━━ SOURCE TEXT
And worse than that Tim, the vacuum created by the "decontamination" of the Tories among the elites is now being filled by the British National Party. When you the entire political class tells a large section of the country to go screw themselves, someone, and it is usually a nut, will step in talk to them for you.
Actually, it's the UKIP picking up the middle class disaffected Tories. The BNP picks up a mix of working class Tory and Labour voters. Actually does better in the Labour heartlands than the Tories ever did, unsurprising since the BNP is pretty left-wing on economics.
I stand corrected.
I remember when they rode in an airplane.
Much as I dislike Cameron, note that the newly formed Liberal Democrats (Liberals + Social Democrats == Lib Dems) led the polls before one of Thatcher's victories.
Outside of Brooks' ugly, bald, nebbishy head, there is this thing called Reality, where his dream of big-government conservatism was put into practice for eight years. The result was a bunch of endless wars, the destruction of capitalism, and a 27 percent increase in debt relative to GDP -- the largest since World War II. He's lucky Los Tiempos de Nueva York has total contempt for conservatism, or he'd have been out of a job years ago.
He's a useful idiot.
But he makes me look so damn smart!
"Progressive-Conservatism?" That is an oxymoron. Brooks is about as much of a Conservative as Bill Maher is a Libertarian.
Or a comedian.
━━━━
▸ EXERCISES:
1. How much does the comment thread say debt grew relative to GDP?
2. Duplicate the part of the comment thread that opens with the words containing "I stand corrected." and closes with "so damn smart!".
3. Pick up the comment thread on British and American conservatism where it stops, and write what comes next.
The lines after the comment thread come from a different source.
━━ DATASET CONTENT
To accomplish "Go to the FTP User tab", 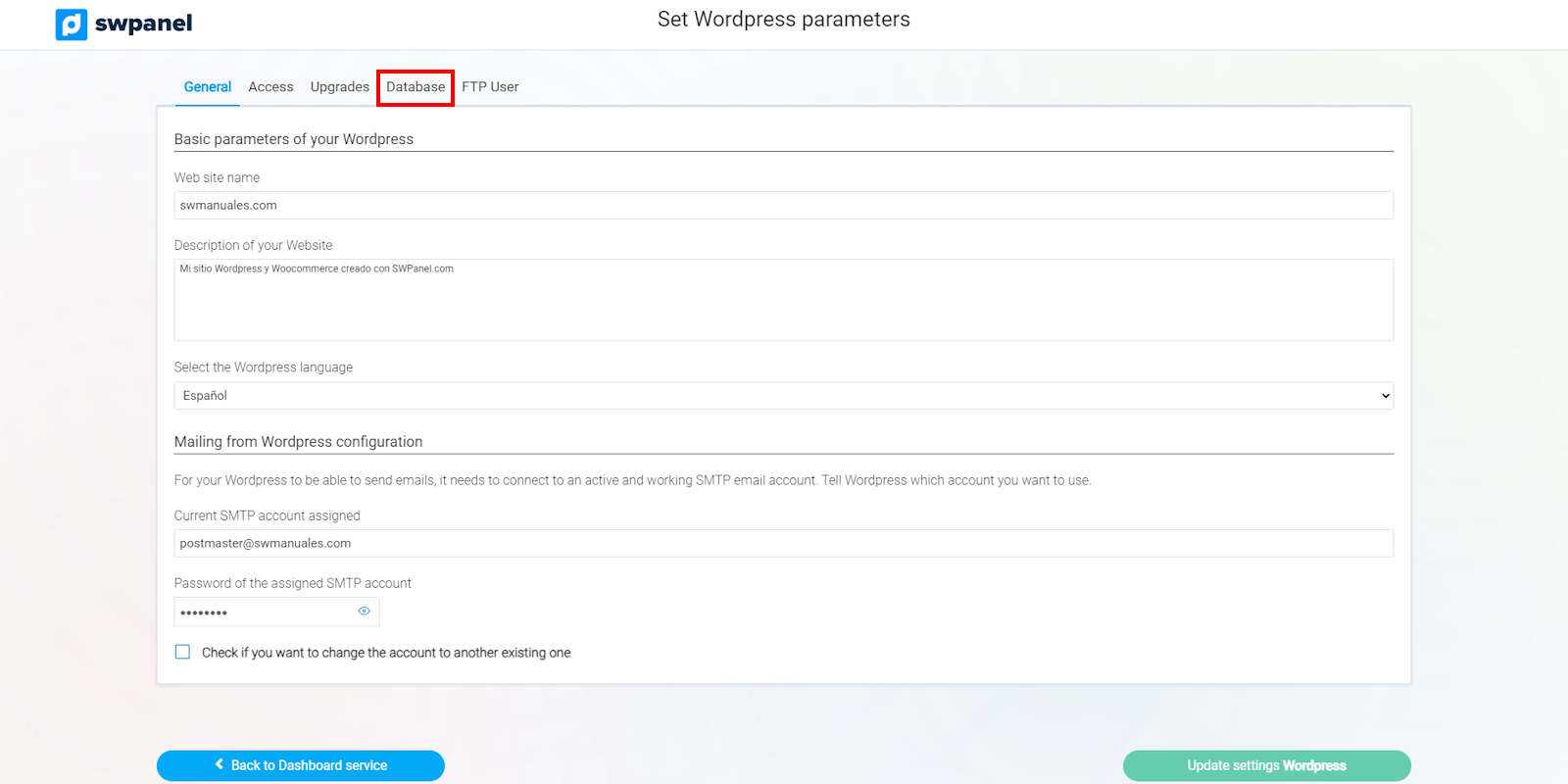I will 490,87.
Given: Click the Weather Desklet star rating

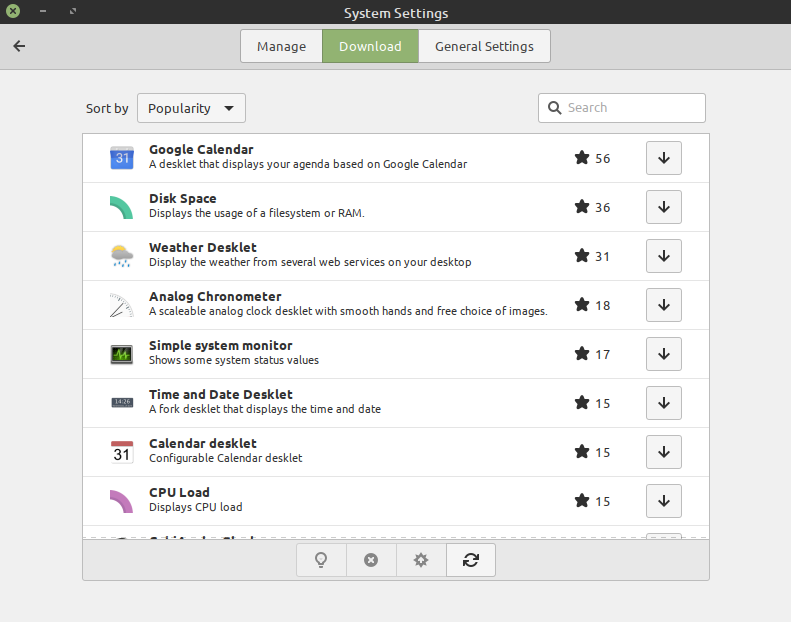Looking at the screenshot, I should pyautogui.click(x=592, y=256).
━━━━
▸ WRITTEN ANSWERS:
1. It grew by 27 percent, the largest increase since World War II.

2.
I stand corrected.
I remember when they rode in an airplane.
Much as I dislike Cameron, note that the newly formed Liberal Democrats (Liberals + Social Democrats == Lib Dems) led the polls before one of Thatcher's victories.
Outside of Brooks' ugly, bald, nebbishy head, there is this thing called Reality, where his dream of big-government conservatism was put into practice for eight years. The result was a bunch of endless wars, the destruction of capitalism, and a 27 percent increase in debt relative to GDP -- the largest since World War II. He's lucky Los Tiempos de Nueva York has total contempt for conservatism, or he'd have been out of a job years ago.
He's a useful idiot.
But he makes me look so damn smart!

3.
Or you might call it "national socialism," you know, whatever.
Was "conservative liberalism" already taken?
This.
the Republicans are the small government party
What a fuckin' laugh.
Is it just partisanship, or do they secretly love the idea of oppression?
A crazy guy on the subway who runs at you shouting "I DON'T HAVE A BONER!" and grinds his boner into your face doesn't "secretly" have a boner.
Ah, public transit. Good times...
I hope the GOP continues to fuck its own ass with the greased fist of "moderation."
Agreed.
I still say Barry Goldwater's corpse would have made a better president than either Barak Obama or Maverick McCain...
Exhume Goldwater 2012!
Zombie Goldwater/Zombie Ford 2012!
Any corpse would be a better president. You can't sign legislation expanding the powers of the state when your fingers have rottted off.
Plus, corpses stink less.
When are we all just gonna get the hint and let David Brooks run the country already.
This general philosophy puts me to the left of where the Republican Party is now, and to the right of the Democratic Party.
The way he fawns over Obama and the way he chastises the tea party I think he is better classified as being in the center of the democrats.
Also progressive conservatism seems awfully close to compassionate conservatism. We tried that and it did not work out so well as a political strategy for winning elections after its initial 4 to 6 years. Basically after poeple saw it at work they stopped voting for it.
Canadians already tried the "Progressive Conservative" snowjob (hurr). Then the craze for acronyms and the rise of political correctness made it all too confusing and we needed to take a bong hit and lie down. Can't say we've ever quite recovered.
That BC bud must be some serious shit.
Christ on a pony. Shut the fuck up, David Brooks.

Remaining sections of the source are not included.